TEXT SECTION>

Silo thinking is often frowned upon in the industry. It is often a synonym for bureaucratic processes and politics and in almost every article describing the threats of new innovative Fintech players on the banking industry, the strong bank product silos are put forward as one of the main blockages why incumbent banks are not able to (quickly) react to the changing customer expectations.

Customers want solutions to their problems and do not want to be bothered about the internal organisation of their bank. Most banks are however organized by product domain (daily banking, investments and lending) and by customer segmentation (retail banking, private banking, SMEs and corporates). This division is reflected both at business and IT side and almost automatically leads to the creation of silos.

It is however difficult to reorganize a bank without creating new silos or introducing other types of issues and inefficiencies. An organization is never ideal and needs to take a number of constraints into account:

There are a lot of overlaps between products, services and customer segments

Some examples:

  • A PFM/BFM tool requires services of all product domains

  • For a professional or owner of an SME company, the split between his personal (retail or private banking segment) and professional banking (SME banking) is not that obvious

  • Many products and services offered to 1 customer segment are also offered to another (e.g. a private banking customer still needs the standard retail daily banking services)

  • Across domains there are a lot of common processes and features, which can be shared, e.g. user and role management, notification management, consent management, manual task management, digital signature management, document management, document generation…​

No organisation is ideal

  • In an end-to-end product organisation, the Business and IT teams for a specific product are end-to-end responsible for the delivery (and improvement) of this product. This makes coordination simple and guarantees end-to-end ownership, but it also gives several issues, e.g.

    • Each product team creates its own services for reporting, notifications…​

    • A lot of overhead in skills is required (e.g. for delivering a new product you need UX designers, product managers, business analysts, web developers, back-end developers, mobile native developers…​)

    • The separation per product team can lead to inconsistent channel experiences (e.g. differences in look-and-feel between products and between different channels)

    • It leads to the creation of Product Silos introduced above, i.e. it becomes difficult to create services and products which are transversal across multiple product silos

  • A solution to the above issues, is the setup of shared services. These are teams that deliver generic services, used by multiple product domains. Typical examples are the channels team (building all distribution layers), the integration (middleware) team (building all integrations between different applications and with external partners), the infrastructure and operating system team, the database administration team, the customer reporting team (managing generation of all reportings/statements to customers)…​ This means a project (or even a product) becomes a bundle of components designed, built and maintained by different shared services. While this ensures consistency and allows an easier setup of transversal products and services and a more efficient resource allocation, this comes also with a lot of issues:

    • The most important and often neglected disadvantage of this setup is the lack of commitment and ownership to the end-to-end product or service. As people working for a shared service are not directly involved in the end-to-end product, it is difficult for them to get them enthusiastic (and go the extra mile) about the end result, because for them it is just one more task in a backlog. This is even further enforced, when communication with these shared service teams is done via ticketing systems and when those teams are outsourced. At that moment, the objectives of the shared service team and the product team are no longer aligned.

BRIEF 1> Extract the stretch of the text on bank silos from "No organisation is" through "between different channels)", word for word.
The records that follow have no connection to the text on bank silos.

DATASET EXTRACT>
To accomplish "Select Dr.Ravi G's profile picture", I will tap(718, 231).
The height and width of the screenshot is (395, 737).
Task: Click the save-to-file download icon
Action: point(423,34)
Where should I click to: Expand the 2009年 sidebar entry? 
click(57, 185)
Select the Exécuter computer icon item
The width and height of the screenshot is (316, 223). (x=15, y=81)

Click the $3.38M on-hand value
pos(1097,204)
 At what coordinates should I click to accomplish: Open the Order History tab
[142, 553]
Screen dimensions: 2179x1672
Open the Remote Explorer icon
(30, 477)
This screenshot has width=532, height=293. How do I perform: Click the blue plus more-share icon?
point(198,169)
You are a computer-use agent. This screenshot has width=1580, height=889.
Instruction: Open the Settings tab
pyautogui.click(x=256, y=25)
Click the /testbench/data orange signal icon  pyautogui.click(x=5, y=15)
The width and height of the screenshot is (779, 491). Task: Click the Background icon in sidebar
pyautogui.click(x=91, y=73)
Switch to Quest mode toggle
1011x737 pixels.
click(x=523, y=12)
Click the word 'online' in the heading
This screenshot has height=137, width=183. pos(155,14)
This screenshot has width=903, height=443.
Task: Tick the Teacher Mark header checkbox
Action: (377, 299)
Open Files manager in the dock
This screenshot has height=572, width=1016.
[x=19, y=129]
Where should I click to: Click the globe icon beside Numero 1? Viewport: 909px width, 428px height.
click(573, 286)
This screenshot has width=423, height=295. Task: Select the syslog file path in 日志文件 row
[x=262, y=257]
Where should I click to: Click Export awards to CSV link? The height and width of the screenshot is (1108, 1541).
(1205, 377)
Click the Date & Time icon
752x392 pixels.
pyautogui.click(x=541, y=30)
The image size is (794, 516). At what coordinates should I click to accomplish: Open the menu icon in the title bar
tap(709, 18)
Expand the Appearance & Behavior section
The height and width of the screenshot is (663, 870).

BRIEF 2> Put the records, from the start of the records through the line that contains "pyautogui.click(x=541, y=30)", into a Markdown table with the columns Nr and Line, leaving out blank lines.

ANSWER 1>
No organisation is ideal

  • In an end-to-end product organisation, the Business and IT teams for a specific product are end-to-end responsible for the delivery (and improvement) of this product. This makes coordination simple and guarantees end-to-end ownership, but it also gives several issues, e.g.

    • Each product team creates its own services for reporting, notifications…​

    • A lot of overhead in skills is required (e.g. for delivering a new product you need UX designers, product managers, business analysts, web developers, back-end developers, mobile native developers…​)

    • The separation per product team can lead to inconsistent channel experiences (e.g. differences in look-and-feel between products and between different channels)

ANSWER 2>
| Nr | Line |
|---|---|
| 1 | To accomplish "Select Dr.Ravi G's profile picture", I will tap(718, 231). |
| 2 | The height and width of the screenshot is (395, 737). |
| 3 | Task: Click the save-to-file download icon |
| 4 | Action: point(423,34) |
| 5 | Where should I click to: Expand the 2009年 sidebar entry?  |
| 6 | click(57, 185) |
| 7 | Select the Exécuter computer icon item |
| 8 | The width and height of the screenshot is (316, 223). (x=15, y=81) |
| 9 | Click the $3.38M on-hand value |
| 10 | pos(1097,204) |
| 11 |  At what coordinates should I click to accomplish: Open the Order History tab |
| 12 | [142, 553] |
| 13 | Screen dimensions: 2179x1672 |
| 14 | Open the Remote Explorer icon |
| 15 | (30, 477) |
| 16 | This screenshot has width=532, height=293. How do I perform: Click the blue plus more-share icon? |
| 17 | point(198,169) |
| 18 | You are a computer-use agent. This screenshot has width=1580, height=889. |
| 19 | Instruction: Open the Settings tab |
| 20 | pyautogui.click(x=256, y=25) |
| 21 | Click the /testbench/data orange signal icon  pyautogui.click(x=5, y=15) |
| 22 | The width and height of the screenshot is (779, 491). Task: Click the Background icon in sidebar |
| 23 | pyautogui.click(x=91, y=73) |
| 24 | Switch to Quest mode toggle |
| 25 | 1011x737 pixels. |
| 26 | click(x=523, y=12) |
| 27 | Click the word 'online' in the heading |
| 28 | This screenshot has height=137, width=183. pos(155,14) |
| 29 | This screenshot has width=903, height=443. |
| 30 | Task: Tick the Teacher Mark header checkbox |
| 31 | Action: (377, 299) |
| 32 | Open Files manager in the dock |
| 33 | This screenshot has height=572, width=1016. |
| 34 | [x=19, y=129] |
| 35 | Where should I click to: Click the globe icon beside Numero 1? Viewport: 909px width, 428px height. |
| 36 | click(573, 286) |
| 37 | This screenshot has width=423, height=295. Task: Select the syslog file path in 日志文件 row |
| 38 | [x=262, y=257] |
| 39 | Where should I click to: Click Export awards to CSV link? The height and width of the screenshot is (1108, 1541). |
| 40 | (1205, 377) |
| 41 | Click the Date & Time icon |
| 42 | 752x392 pixels. |
| 43 | pyautogui.click(x=541, y=30) |